IACR News item: 18 September 2025

Léo Ducas, Johanna Loyer
ePrint Report ePrint Report
Most concrete analyses of lattice reduction focus on the BKZ algorithm or its variants relying on Shortest Vector Problem (SVP) oracles. However, a variant by Li and Nguyen (Cambridge U. Press 2014) exploits more powerful oracles, namely for the Densest rank-$k$ Sublattice Problem ($DSP_k$) for $k \geq 2$.

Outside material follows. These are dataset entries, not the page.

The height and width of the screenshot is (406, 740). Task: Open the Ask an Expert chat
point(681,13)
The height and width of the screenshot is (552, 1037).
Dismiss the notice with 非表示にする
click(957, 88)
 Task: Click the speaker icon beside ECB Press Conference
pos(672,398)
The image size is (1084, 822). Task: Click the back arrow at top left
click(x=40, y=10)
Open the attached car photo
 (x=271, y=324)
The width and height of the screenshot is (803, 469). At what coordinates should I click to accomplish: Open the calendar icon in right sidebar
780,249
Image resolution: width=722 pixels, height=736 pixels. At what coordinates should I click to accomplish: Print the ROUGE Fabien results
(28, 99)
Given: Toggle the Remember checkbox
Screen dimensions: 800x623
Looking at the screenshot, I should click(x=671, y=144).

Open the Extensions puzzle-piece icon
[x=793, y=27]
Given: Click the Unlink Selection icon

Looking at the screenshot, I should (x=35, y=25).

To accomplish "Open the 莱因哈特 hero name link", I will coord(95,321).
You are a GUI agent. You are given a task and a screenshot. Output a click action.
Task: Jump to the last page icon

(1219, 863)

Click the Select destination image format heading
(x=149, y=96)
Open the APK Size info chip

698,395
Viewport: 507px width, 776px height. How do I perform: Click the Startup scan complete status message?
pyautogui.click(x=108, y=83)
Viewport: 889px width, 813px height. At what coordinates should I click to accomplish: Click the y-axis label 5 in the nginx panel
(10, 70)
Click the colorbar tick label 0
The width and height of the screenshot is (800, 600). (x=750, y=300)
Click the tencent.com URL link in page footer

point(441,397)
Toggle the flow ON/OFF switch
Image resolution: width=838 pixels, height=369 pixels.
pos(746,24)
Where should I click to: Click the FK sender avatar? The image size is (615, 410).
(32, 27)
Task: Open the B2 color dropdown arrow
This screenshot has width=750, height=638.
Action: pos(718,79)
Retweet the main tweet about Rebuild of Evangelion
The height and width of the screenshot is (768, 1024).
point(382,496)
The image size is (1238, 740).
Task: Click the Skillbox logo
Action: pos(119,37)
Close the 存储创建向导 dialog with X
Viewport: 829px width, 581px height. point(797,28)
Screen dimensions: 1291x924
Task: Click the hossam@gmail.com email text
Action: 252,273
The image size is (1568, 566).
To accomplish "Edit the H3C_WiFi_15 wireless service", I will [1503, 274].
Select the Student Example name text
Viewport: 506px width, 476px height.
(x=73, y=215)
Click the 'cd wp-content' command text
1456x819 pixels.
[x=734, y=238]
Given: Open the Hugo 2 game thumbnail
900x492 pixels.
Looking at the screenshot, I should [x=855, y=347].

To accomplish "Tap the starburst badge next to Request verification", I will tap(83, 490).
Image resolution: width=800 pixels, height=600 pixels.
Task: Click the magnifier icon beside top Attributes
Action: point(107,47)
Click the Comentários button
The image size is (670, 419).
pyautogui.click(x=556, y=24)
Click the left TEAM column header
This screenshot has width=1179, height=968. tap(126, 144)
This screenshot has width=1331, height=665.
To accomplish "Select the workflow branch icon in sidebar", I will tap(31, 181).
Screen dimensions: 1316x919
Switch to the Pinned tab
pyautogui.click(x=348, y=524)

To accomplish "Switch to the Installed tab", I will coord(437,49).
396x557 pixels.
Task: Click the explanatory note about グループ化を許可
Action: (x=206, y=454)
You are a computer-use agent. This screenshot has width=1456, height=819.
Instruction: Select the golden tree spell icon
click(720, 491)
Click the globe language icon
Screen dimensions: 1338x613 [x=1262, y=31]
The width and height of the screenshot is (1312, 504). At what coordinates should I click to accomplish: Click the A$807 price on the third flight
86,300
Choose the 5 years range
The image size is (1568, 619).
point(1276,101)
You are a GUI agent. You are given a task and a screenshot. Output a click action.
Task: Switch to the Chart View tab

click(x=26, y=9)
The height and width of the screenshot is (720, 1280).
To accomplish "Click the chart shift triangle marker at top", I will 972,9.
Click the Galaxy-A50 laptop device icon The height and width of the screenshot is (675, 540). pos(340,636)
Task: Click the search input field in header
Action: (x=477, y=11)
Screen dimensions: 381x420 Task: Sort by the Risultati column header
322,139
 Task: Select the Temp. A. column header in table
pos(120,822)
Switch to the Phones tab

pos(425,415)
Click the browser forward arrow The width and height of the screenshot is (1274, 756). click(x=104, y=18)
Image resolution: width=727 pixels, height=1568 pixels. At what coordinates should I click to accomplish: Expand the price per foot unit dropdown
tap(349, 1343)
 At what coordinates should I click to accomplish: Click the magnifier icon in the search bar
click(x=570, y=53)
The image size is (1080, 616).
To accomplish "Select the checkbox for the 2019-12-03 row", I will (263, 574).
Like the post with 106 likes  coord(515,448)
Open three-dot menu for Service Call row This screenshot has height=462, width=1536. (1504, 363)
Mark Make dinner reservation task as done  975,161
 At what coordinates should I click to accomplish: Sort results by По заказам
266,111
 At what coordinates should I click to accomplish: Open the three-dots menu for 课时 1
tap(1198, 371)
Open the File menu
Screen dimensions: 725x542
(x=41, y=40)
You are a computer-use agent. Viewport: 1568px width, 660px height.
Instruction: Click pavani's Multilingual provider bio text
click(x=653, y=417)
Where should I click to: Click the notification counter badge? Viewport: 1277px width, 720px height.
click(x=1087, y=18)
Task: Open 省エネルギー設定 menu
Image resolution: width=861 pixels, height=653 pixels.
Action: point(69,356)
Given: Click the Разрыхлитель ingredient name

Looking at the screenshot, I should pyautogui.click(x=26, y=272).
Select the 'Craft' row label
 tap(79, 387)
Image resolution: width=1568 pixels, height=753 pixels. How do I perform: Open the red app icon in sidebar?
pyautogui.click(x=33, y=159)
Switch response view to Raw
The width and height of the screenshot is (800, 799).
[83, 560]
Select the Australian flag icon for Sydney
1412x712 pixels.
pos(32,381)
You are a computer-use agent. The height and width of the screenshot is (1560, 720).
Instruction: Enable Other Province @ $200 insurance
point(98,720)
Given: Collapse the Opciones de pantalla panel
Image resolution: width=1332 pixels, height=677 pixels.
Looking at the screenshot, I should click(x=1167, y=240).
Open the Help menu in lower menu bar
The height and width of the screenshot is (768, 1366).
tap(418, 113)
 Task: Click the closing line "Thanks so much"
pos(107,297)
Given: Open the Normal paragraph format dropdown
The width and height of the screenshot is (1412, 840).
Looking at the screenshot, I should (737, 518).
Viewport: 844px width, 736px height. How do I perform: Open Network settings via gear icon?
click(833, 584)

We first observe that, for random lattices, $DSP_2$ --and possibly even $DSP_3$-- seems heuristically not much more expensive than solving SVP with the current best algorithm. We indeed argue that a densest sublattice can be found among pairs or triples of vectors produced by lattice sieving, at a negligible additional cost. This gives hope that this approach could be competitive.

We therefore proceed to a heuristic and average-case analysis of the slope of $DSP_k$-BKZ output, inspired by a theorem of Kim (Journal of Number Theory 2022) which suggests a prediction for the volume of the densest rank-$k$ sublattice of a random lattice.

Under this heuristic, the slope for $k=2$ or $3$ appears tenuously better than that of BKZ, making this approach less effective than regular BKZ using the "Dimensions for Free'' of Ducas (EUROCRYPT 2018). Furthermore, our experiments show that this heuristic is overly optimistic.

Despite the hope raised by our first observation, we therefore conclude that this approach appears to be a No-Go for cryptanalysis of generic lattice problems.